Google Docs Spreadsheet

All you need to do now is add two columns for each form field that you want to translate in this spreadsheet (I tried a single-column solution, but for some reason it didn’t work for me).  One will keep the auto-detected language of the form field submission, and another will keep the translation of the submitted field to the language that you understand.  Here is how you do it.

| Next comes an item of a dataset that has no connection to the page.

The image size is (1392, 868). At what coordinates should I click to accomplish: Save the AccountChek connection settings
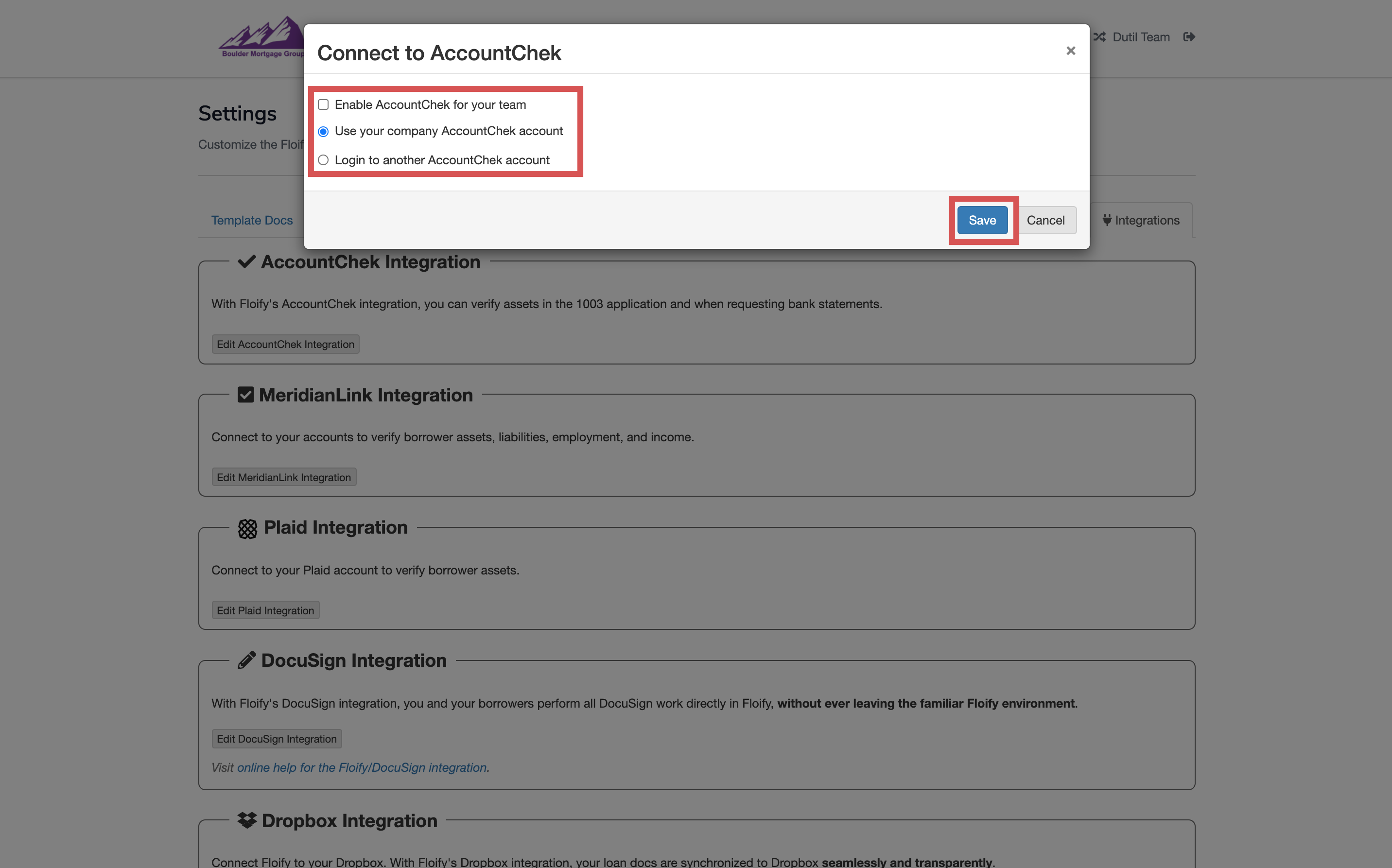(982, 221)
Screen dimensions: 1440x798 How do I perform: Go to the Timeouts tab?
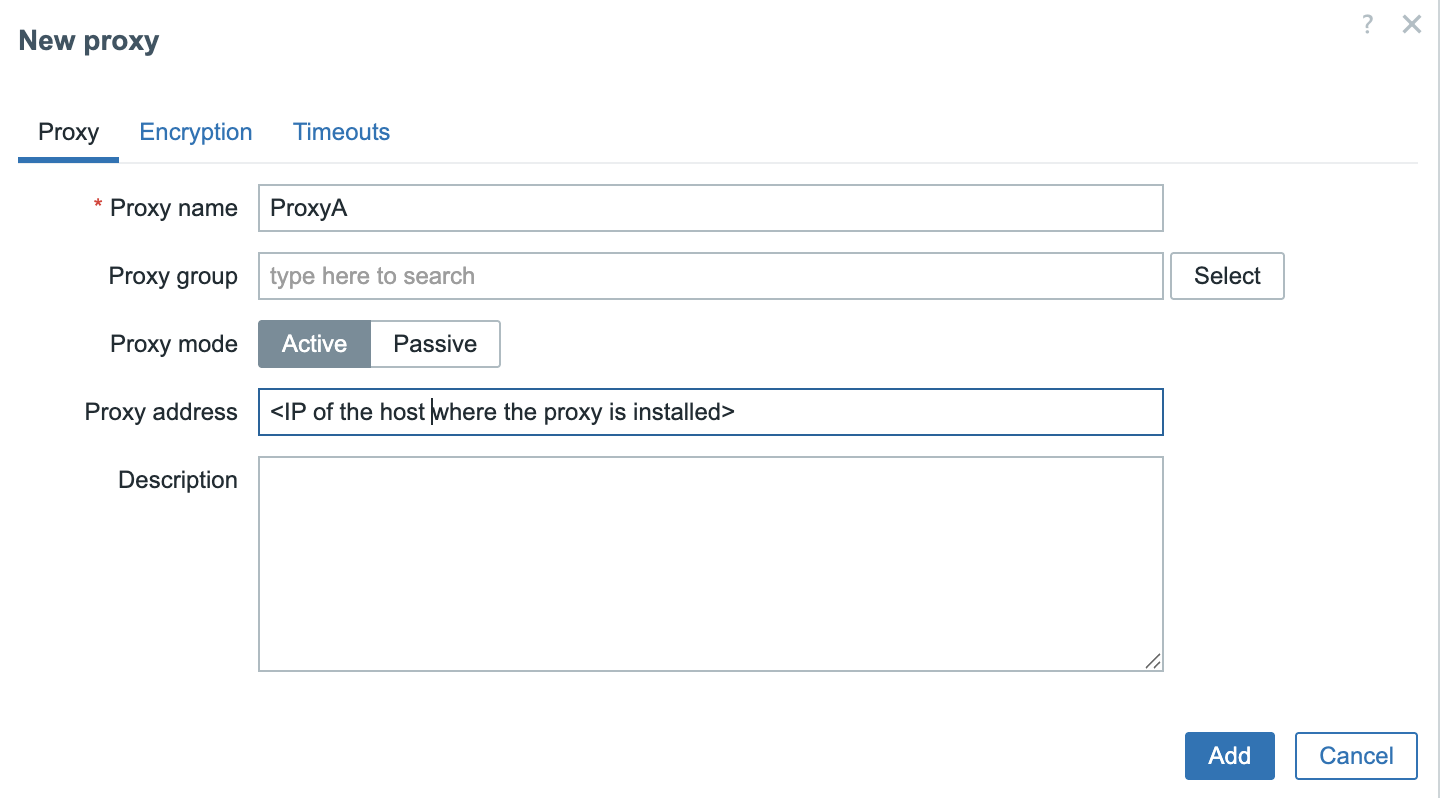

First, fill out and submit the feedback form yourself.  By doing so, you’ll make sure that the form is correct, all fields make sense, the HTML code is right, and that you are able to see the responses.  You’ll also have some sample data in your spreadsheet which will make your life easier.

Secondly, next to the column with the field value in the foreign language write a formula to guess the language.  If your field value is in cell B2, add =DetectLanguage(B2) to cell C2 and =GoogleTranslate(B2, C2, “en”) to cell D2.  Now, if you get some Russian text in B2, cell C2 wil lshow “ru” and cell D2 will show the English translation of the Russian text.

The only minor issue with resulting spreadsheet is that when  you get more submissions of your feedback form, language detection and translations are not done automatically.  But since we used the formulas in the cells, all we need to do to get those new submissions translated is drag and drop the formulas down to the new table rows.

While this is not exactly perfect, it is still a substantial improvement to the manual process used earlier.

P.S.: And so just that you know, it is entirely possible and in fact very easy to publish the spreadsheet back at your web site (for example, in password-protected area for your site administrators to see).  Every time the spreadsheet will be updated, the changes will be automatically reflected on your site as well.